**** SUPPLIED PASSAGE

Pandora’s New Data Not Turning Heads | Digital – Advertising Age

It’s been about a year since streaming-radio company Pandora went public at a valuation of $3 billion. Since then, the company has been pushing for a universal audience-measurement service tracking both traditional and internet radio — arguing Pandora isn’t getting the crack it deserves at the $14 billion local-radio ad market.

John Trimble

John Trimble

–> Tired of waiting for radio-audience-measurement standard Arbitron, Pandora has inked a deal with Triton Digital to report measurement metrics such as average-quarter-hour and cumulative audience for Pandora. The resulting numbers are impressive: On a national level, the Triton metrics show that Pandora is the largest radio network for listeners age 18 to 49 when the results are compared to traditional radio networks measured by Arbitron. Results in local markets show strong penetration as well. Pandora’s ad revenue was $70.6 million in the most recent quarter, up 62% year over year. Total revenue was $80.8 million.

********
**** MATERIAL

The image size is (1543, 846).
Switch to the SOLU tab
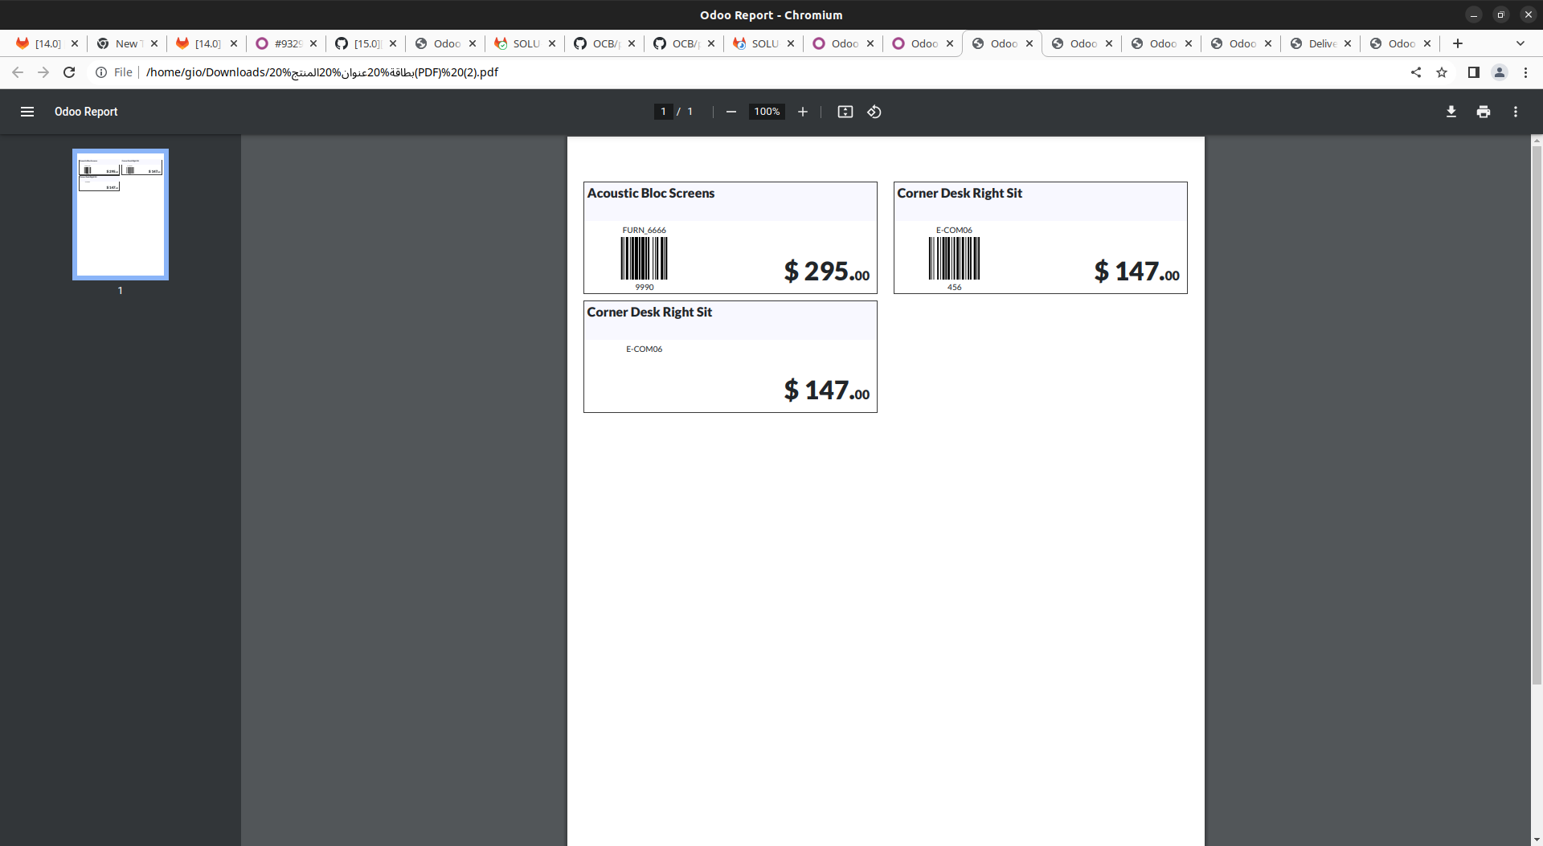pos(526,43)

********
**** MATERIAL

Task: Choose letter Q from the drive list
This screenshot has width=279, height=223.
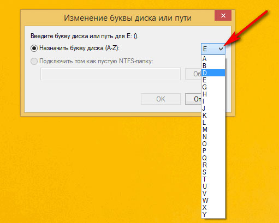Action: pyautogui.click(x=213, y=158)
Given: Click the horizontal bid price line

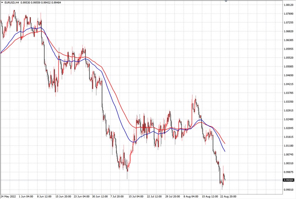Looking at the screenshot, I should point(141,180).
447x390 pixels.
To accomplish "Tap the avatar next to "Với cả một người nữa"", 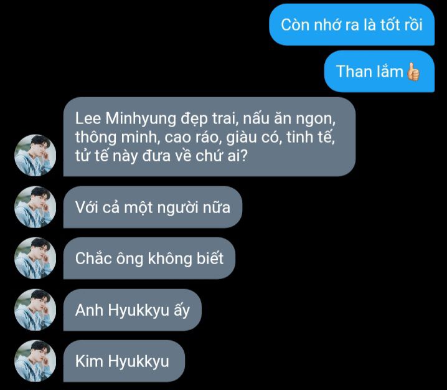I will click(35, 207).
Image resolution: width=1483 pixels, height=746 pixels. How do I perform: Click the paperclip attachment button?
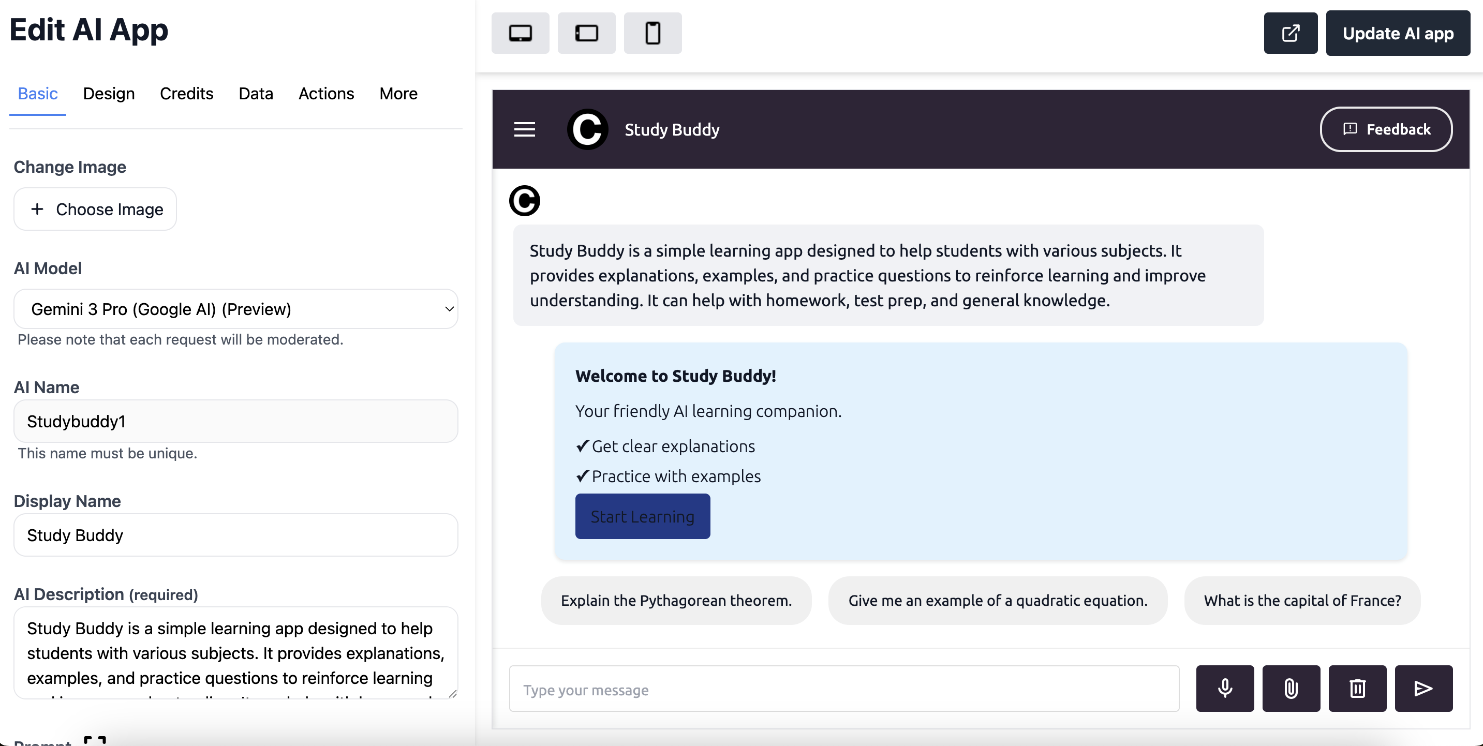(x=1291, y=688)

********

→ **PARTS OF THE EXERCISE**
1. In the Pandora article, which company did Pandora sign a deal with to report measurement metrics?
2. Identify each line in the entries that contains the word "pixels", matching case, and copy those lines.

→ **EXPECTED RESPONSES**
1. Triton Digital

2.
447x390 pixels.
Image resolution: width=1483 pixels, height=746 pixels. How do I perform: Click the paperclip attachment button?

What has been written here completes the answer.